The first half of the issue was a series of Bucky Barnes birthday flashbacks, which showed him as a young army brat getting in trouble, time with Cap and the Invaders and culminating with a modern day surprise birthday party from the New Avengers team. It's a cute story that has some parts that will make you smile, but you'll instantly forget about it after you finish reading it and never really have a reason or desire to ever go back to it.
The backup story was just a recap of Captain America and Bucky's origins and how the current Captain America series and Bucky's return came about. It's pretty much a cliffnotes Wikipedia entry, but is saved by some remarkable artwork by Marcos Martin. The layouts he used for these pages were outstanding and almost make up for the relatively lowkey retrospect anniversary format they went with.
Verdict - Check It. If you hate these types of issues, it's an Avoid It. If you're unfamiliar with Captain America or the current series or just like these types of stories, it's a Must Read. I didn't hate it, but it wasn't exactly thrilling for a $3.99 price hike just because of the big number 50 on the cover.
WOLVERINE: WEAPON X #2
Written by Jason Aaron
Art by Ron Garney
Must read, must read, must read. If I had a rating higher than Must Read, this comic would be it. I may have to start rating comics on a scale of Avoid It to Wolverine: Weapon X #2 after reading this one.
While the first issue was a little slow paced, mostly setting up the plot and seeding the plotpoints for the rest of the storyline, issue two cranked it up to an eleven. This issue might just get some kind moment of the year award from me for the entire fight sequence between Wolverine and the two Blackguard black ops members that made up about half the issue.
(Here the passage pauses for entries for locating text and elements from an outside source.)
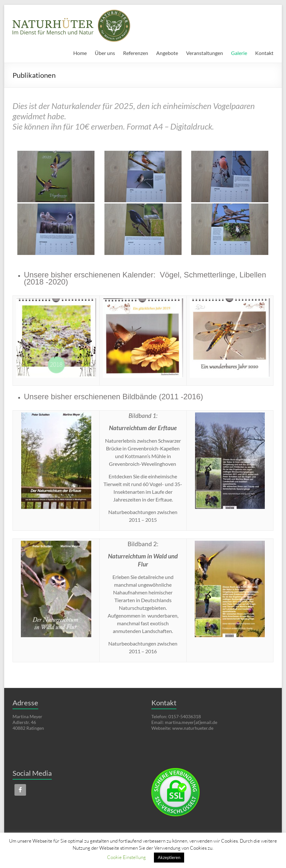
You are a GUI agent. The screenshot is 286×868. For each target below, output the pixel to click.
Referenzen (135, 53)
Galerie (239, 53)
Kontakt (264, 53)
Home (80, 53)
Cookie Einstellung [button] (126, 857)
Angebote (167, 53)
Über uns (105, 53)
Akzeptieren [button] (169, 857)
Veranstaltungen (204, 53)
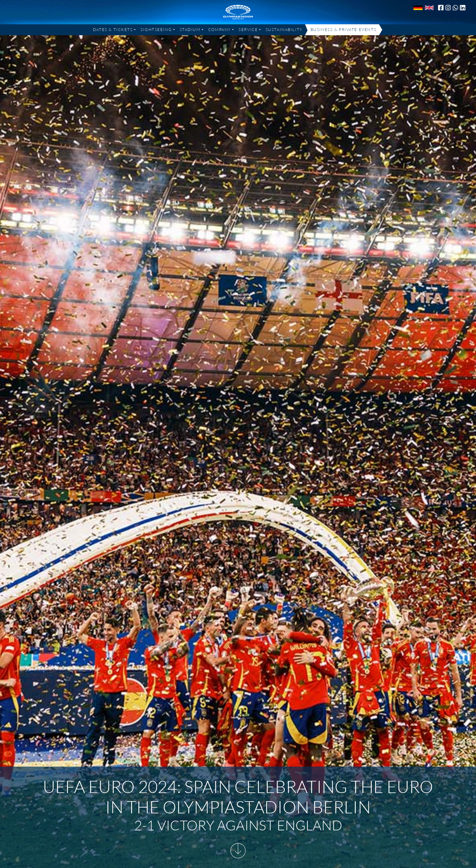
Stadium (190, 29)
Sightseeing (156, 29)
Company (220, 29)
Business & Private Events (343, 29)
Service (248, 29)
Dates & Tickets (113, 29)
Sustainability (284, 29)
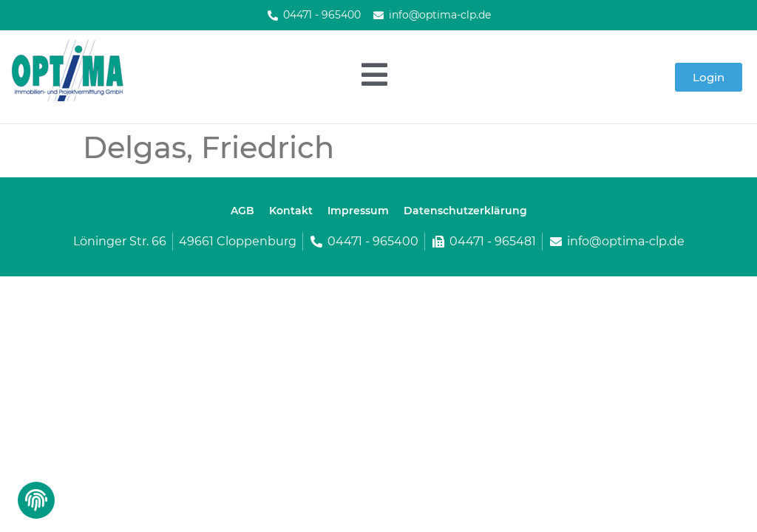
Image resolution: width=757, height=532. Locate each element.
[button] (35, 504)
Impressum (358, 211)
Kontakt (291, 211)
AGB (242, 211)
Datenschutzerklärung (465, 211)
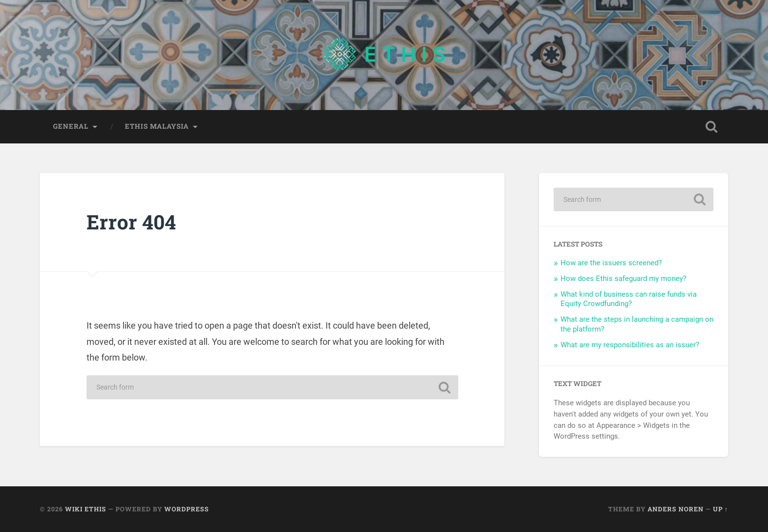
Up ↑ (720, 509)
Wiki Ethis (86, 509)
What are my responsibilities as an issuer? (630, 345)
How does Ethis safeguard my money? (623, 279)
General (71, 126)
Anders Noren (676, 509)
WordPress (186, 509)
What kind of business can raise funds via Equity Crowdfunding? (628, 299)
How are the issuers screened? (611, 263)
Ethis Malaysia (157, 126)
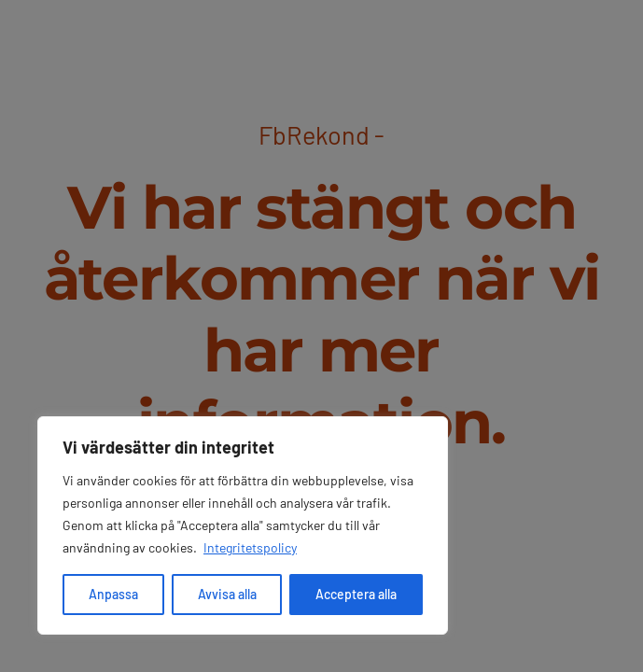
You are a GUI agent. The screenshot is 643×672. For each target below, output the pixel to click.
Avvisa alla (227, 594)
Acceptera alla (356, 594)
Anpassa (113, 594)
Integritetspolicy (250, 547)
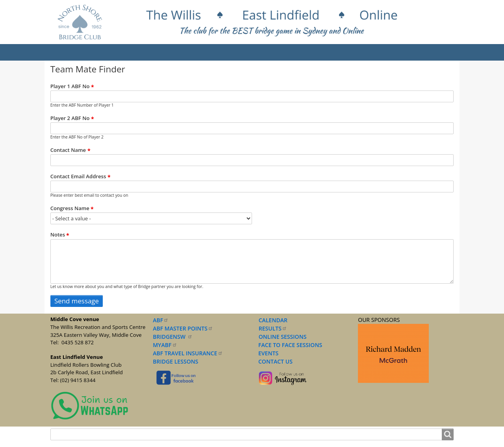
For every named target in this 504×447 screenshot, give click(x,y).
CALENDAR (273, 320)
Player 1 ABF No (70, 86)
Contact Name (68, 150)
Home (67, 52)
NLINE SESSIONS (285, 336)
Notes (57, 235)
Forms (330, 52)
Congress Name (70, 209)
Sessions (205, 52)
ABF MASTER (183, 328)
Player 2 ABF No (70, 118)
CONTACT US (274, 361)
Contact (420, 52)
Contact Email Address (78, 177)
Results (133, 52)
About (99, 52)
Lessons (245, 52)
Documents (289, 52)
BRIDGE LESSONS (175, 361)
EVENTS (267, 353)
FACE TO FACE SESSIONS (289, 345)
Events (168, 52)
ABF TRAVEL (187, 353)
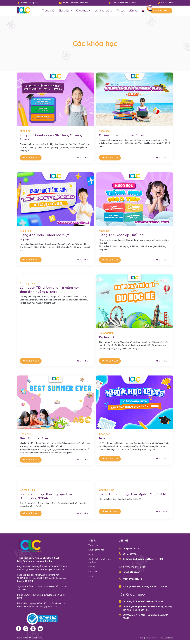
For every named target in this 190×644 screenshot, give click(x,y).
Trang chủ (48, 11)
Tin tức (121, 11)
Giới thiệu (65, 11)
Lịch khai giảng (103, 11)
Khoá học (83, 11)
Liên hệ (133, 11)
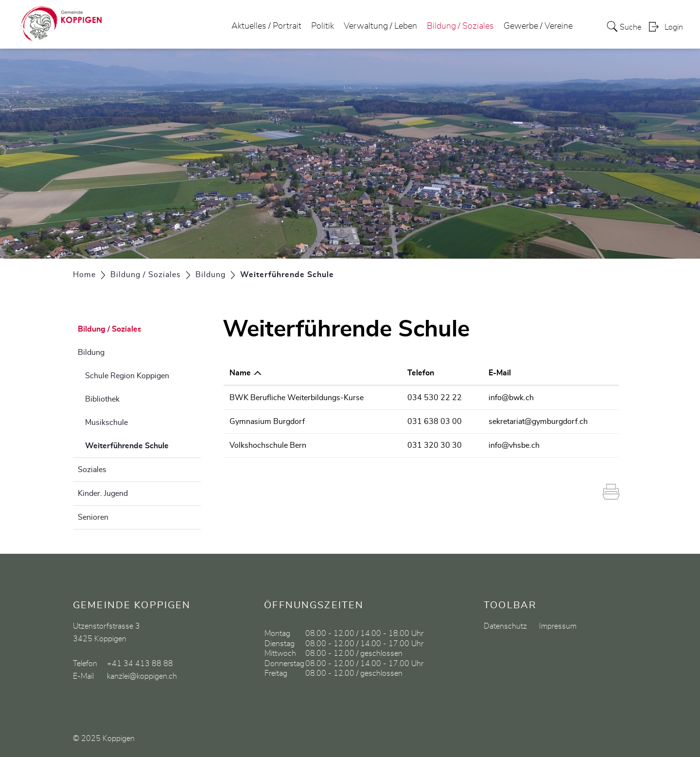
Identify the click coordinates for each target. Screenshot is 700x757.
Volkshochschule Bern (268, 445)
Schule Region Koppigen (127, 376)
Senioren (93, 517)
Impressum (558, 626)
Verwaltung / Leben (380, 26)
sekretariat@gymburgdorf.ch (538, 422)
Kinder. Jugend (103, 493)
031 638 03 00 (435, 422)
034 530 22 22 (435, 398)
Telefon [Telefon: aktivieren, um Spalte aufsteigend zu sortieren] (420, 373)
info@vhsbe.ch (514, 445)
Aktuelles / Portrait (266, 26)
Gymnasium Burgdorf (267, 422)
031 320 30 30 (435, 445)
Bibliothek (102, 399)
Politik (322, 26)
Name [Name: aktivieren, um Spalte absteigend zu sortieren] (240, 373)
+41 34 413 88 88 (140, 664)
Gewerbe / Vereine (538, 26)
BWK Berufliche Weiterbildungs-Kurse (297, 398)
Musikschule (106, 423)
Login (674, 27)
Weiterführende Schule (143, 444)
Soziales (92, 470)
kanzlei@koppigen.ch (142, 676)
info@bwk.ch (511, 398)
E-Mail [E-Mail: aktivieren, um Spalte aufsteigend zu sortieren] (500, 373)
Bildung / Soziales (460, 26)
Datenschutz (505, 626)
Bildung (91, 352)
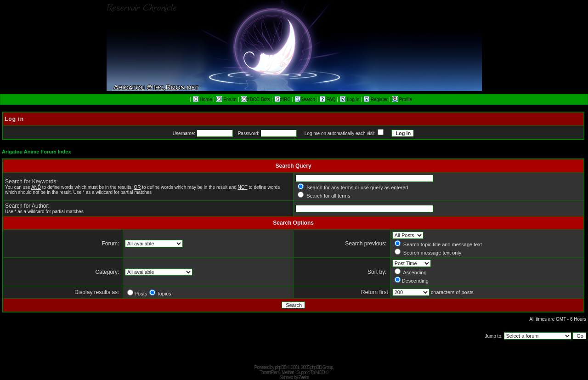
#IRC (283, 99)
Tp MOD (317, 372)
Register (376, 99)
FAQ (328, 99)
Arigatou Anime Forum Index (36, 152)
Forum (226, 99)
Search (305, 99)
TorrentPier (268, 372)
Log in (350, 99)
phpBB (280, 367)
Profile (402, 99)
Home (202, 99)
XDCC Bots (255, 99)
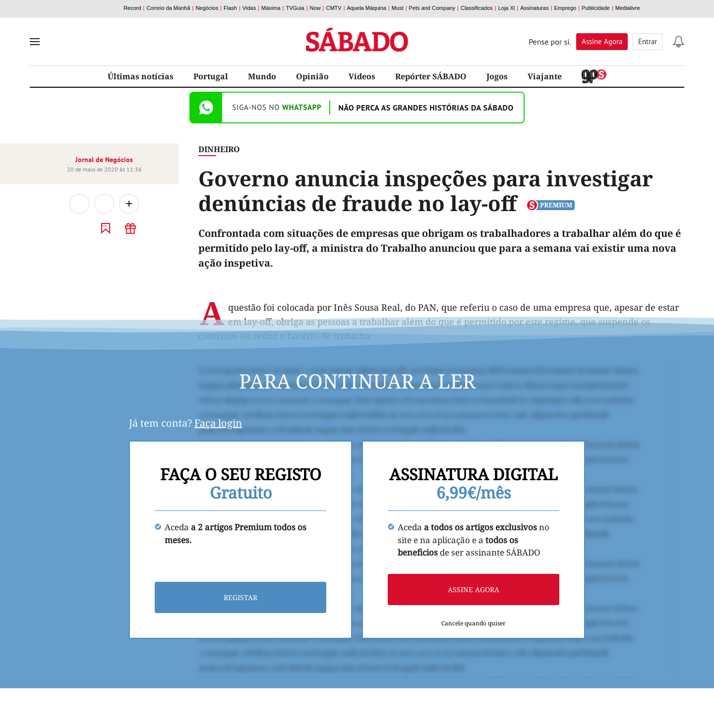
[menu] (35, 42)
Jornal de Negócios (104, 160)
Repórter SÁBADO (431, 76)
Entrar (648, 41)
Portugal (211, 76)
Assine (602, 41)
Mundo (262, 76)
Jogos (497, 76)
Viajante (544, 76)
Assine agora (474, 589)
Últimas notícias (140, 76)
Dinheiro (219, 149)
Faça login (218, 423)
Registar (240, 597)
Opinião (312, 76)
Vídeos (362, 76)
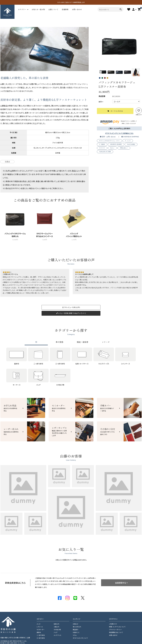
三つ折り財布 (41, 638)
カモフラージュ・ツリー (78, 84)
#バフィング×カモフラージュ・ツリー (109, 140)
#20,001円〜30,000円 (116, 144)
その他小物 (57, 630)
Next (138, 72)
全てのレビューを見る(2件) (71, 307)
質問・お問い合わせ (108, 137)
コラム (75, 635)
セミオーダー (40, 630)
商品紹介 (76, 630)
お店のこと (76, 632)
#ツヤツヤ (102, 148)
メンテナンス (57, 635)
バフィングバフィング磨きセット (74, 235)
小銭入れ (56, 627)
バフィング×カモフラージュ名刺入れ (15, 235)
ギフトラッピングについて (80, 638)
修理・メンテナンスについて (117, 627)
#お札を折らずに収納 (105, 152)
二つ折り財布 (41, 635)
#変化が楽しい (124, 148)
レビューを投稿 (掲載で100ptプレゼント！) (71, 313)
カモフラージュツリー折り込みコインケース (45, 235)
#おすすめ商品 (131, 144)
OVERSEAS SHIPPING (130, 137)
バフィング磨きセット (42, 188)
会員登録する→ (121, 583)
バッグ (55, 632)
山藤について (53, 9)
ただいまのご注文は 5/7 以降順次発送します (71, 2)
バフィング (44, 84)
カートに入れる (115, 111)
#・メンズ (128, 140)
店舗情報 (65, 9)
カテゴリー (22, 9)
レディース (40, 627)
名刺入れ (56, 624)
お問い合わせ (77, 9)
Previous (100, 72)
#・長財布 (102, 144)
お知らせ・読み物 (38, 9)
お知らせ (76, 624)
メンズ (38, 624)
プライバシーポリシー (115, 630)
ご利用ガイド (113, 624)
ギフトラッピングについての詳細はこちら (119, 133)
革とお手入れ (77, 627)
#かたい (112, 148)
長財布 (39, 632)
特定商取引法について (116, 632)
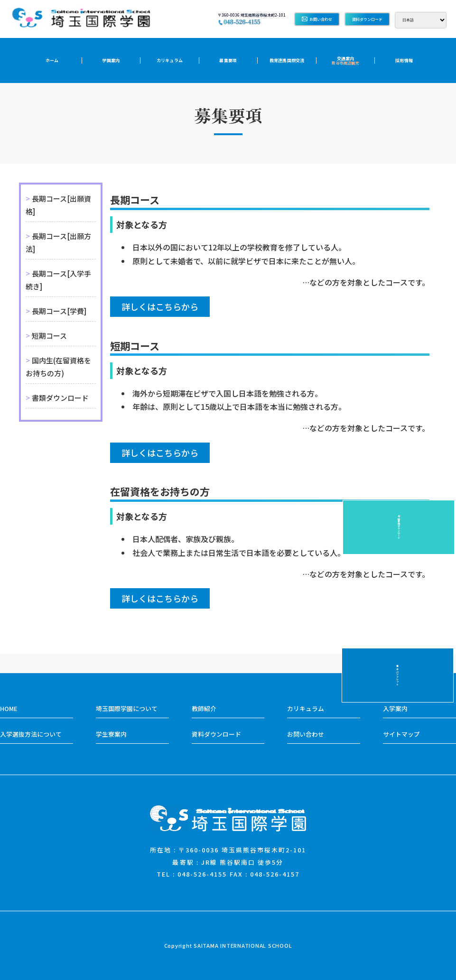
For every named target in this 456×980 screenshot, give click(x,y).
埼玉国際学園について (127, 708)
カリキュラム (170, 60)
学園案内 (111, 60)
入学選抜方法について (31, 734)
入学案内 (395, 708)
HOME (9, 708)
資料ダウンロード (367, 19)
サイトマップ (401, 734)
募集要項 (228, 60)
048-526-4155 (202, 874)
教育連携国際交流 (287, 60)
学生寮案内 (111, 734)
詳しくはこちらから (160, 306)
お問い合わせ (317, 19)
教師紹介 (204, 708)
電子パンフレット (444, 453)
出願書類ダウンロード (444, 527)
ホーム (52, 60)
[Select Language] (420, 20)
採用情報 (404, 60)
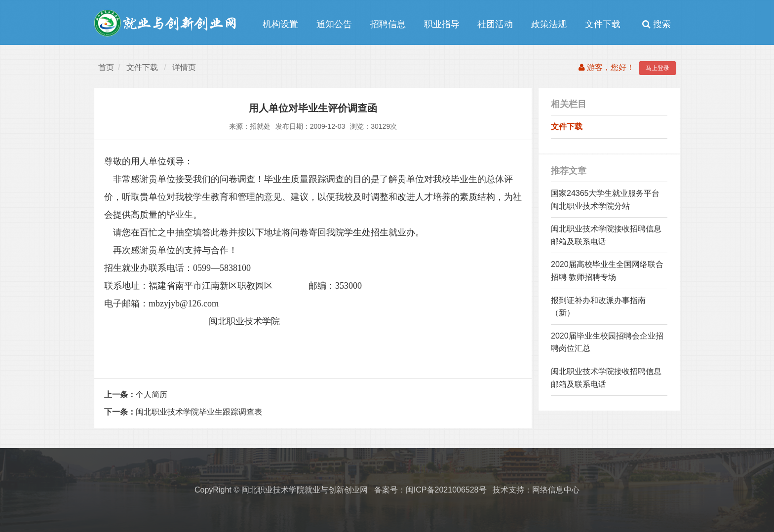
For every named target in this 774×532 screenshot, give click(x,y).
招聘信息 (388, 24)
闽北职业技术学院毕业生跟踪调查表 (183, 412)
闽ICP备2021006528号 (446, 490)
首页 (106, 67)
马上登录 (658, 68)
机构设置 (280, 24)
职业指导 (442, 24)
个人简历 (136, 394)
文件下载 (603, 24)
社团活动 (495, 24)
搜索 (657, 24)
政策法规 (549, 24)
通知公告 (334, 24)
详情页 (184, 67)
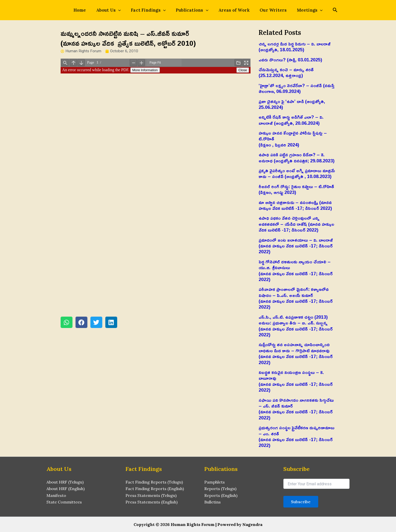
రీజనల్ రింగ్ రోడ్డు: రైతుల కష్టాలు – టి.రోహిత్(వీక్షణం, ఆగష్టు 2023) (296, 189)
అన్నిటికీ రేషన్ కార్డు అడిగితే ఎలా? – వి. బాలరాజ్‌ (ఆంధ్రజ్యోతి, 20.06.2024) (291, 120)
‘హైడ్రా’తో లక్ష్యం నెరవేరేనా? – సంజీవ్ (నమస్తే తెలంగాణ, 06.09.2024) (296, 88)
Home (89, 10)
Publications (192, 10)
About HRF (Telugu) (65, 482)
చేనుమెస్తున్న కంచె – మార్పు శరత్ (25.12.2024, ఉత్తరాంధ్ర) (286, 72)
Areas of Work (231, 10)
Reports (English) (221, 495)
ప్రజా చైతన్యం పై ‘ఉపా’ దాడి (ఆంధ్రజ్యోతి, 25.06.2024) (292, 104)
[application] (124, 10)
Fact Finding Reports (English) (155, 489)
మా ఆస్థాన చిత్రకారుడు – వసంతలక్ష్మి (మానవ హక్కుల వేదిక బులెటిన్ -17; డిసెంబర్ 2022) (295, 205)
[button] (66, 322)
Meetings (301, 10)
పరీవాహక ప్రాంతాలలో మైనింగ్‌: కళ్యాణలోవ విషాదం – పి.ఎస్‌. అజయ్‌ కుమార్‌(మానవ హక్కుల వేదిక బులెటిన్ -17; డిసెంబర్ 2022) (295, 298)
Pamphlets (214, 482)
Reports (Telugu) (220, 489)
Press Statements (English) (152, 502)
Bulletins (212, 502)
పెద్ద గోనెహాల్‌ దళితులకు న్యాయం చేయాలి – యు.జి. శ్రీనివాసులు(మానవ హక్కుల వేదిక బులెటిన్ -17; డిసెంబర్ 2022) (295, 270)
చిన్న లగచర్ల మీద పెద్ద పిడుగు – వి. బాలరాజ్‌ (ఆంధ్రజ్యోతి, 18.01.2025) (294, 46)
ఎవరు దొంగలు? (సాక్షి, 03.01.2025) (290, 60)
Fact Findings (151, 10)
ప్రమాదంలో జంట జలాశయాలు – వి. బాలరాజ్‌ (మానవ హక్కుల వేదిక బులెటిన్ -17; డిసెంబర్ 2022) (296, 246)
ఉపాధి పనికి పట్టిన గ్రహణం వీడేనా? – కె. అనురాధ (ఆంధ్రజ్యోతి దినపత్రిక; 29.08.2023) (296, 157)
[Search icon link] (325, 10)
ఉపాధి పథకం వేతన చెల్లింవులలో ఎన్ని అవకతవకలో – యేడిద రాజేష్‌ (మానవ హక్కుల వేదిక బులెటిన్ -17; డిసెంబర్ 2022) (296, 224)
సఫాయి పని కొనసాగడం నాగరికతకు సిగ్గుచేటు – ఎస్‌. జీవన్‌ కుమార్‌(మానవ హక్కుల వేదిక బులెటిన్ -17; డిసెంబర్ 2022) (296, 409)
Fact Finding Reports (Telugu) (154, 482)
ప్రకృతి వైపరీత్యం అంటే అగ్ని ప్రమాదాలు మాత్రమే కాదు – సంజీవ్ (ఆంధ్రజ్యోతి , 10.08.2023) (297, 173)
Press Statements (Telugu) (151, 495)
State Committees (64, 502)
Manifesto (56, 495)
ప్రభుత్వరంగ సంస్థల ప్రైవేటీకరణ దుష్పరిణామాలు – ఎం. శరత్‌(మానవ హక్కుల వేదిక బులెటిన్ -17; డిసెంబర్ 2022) (296, 436)
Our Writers (267, 10)
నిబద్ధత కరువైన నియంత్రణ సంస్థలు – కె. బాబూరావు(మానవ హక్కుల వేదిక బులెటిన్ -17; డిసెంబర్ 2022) (295, 381)
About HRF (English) (65, 489)
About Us (115, 10)
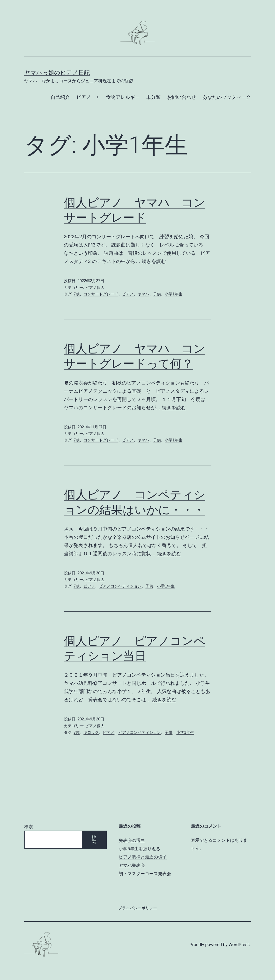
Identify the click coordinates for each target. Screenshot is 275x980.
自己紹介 (60, 97)
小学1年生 (174, 294)
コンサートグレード (101, 294)
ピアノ (84, 97)
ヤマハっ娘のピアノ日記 (57, 73)
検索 (28, 826)
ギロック (91, 732)
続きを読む (154, 261)
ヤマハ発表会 (132, 865)
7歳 (76, 294)
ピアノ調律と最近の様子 (143, 857)
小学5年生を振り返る (139, 848)
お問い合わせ (182, 97)
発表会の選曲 (132, 840)
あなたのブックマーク (226, 97)
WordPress (239, 944)
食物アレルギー (123, 97)
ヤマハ (143, 294)
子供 (157, 294)
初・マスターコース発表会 (145, 873)
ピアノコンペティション (120, 586)
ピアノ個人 (95, 287)
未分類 (153, 97)
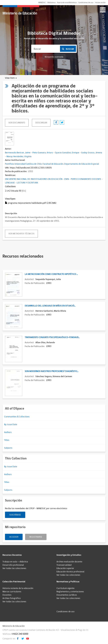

From the setup with the two Blackguards taking Wolverine lightly, only to realize, too late, that he's right below them (amazing splashpage by Ron Garney) to Wolverine's gradual realization of their powers and how they're basically identical to him, and extremely well trained at that, to that final sequence with the three of them clashing together fading out into the jungle shot, it was a picture perfect sequence of events that had me with a Cheshire Cat grin on my face as I turned every page. It was like watching a movie with how well it flowed and I'm sure Garney, along with Jason Aaron's tight plotting, deserves a lot of credit for the effect.
However, this wasn't just one long action sequence of a comic. We also had a very entertaining opening sequence with the reporter introduced last issue and her fellow newspaper writers. Made me wish Aaron was writing a Daily Bugle book that just covered the staff and their interactions. Loved the poke at Wolverine's popularity through the over exposure line by the editor.
The issue ends with a promising, if fairly cliched, by Wolverine standards, ploy of Wolverine running off from the badguys, who's numbers had swelled as the rest of the Blackguard platoon joined the fary, with the standard down and out Hellfire Club-like ending that promises Wolverine clawing his way back after being overpowered in the opening. I don't fault Aaron for this as it was executed perfectly, but some may find the approach predictable. For me, though, the ride will be worth the parallels to previous stories, which are not nearly as overbearing or detrimental as this paragraph probably makes it appear.
Verdict - Must Read. I haven't had this much fun with a comic in a long, long time. While it's not a complete check your brain at the door type of story, it's still one hell of an action packed fun ride that will reminds anyone who reads it just why Wolverine is so popular.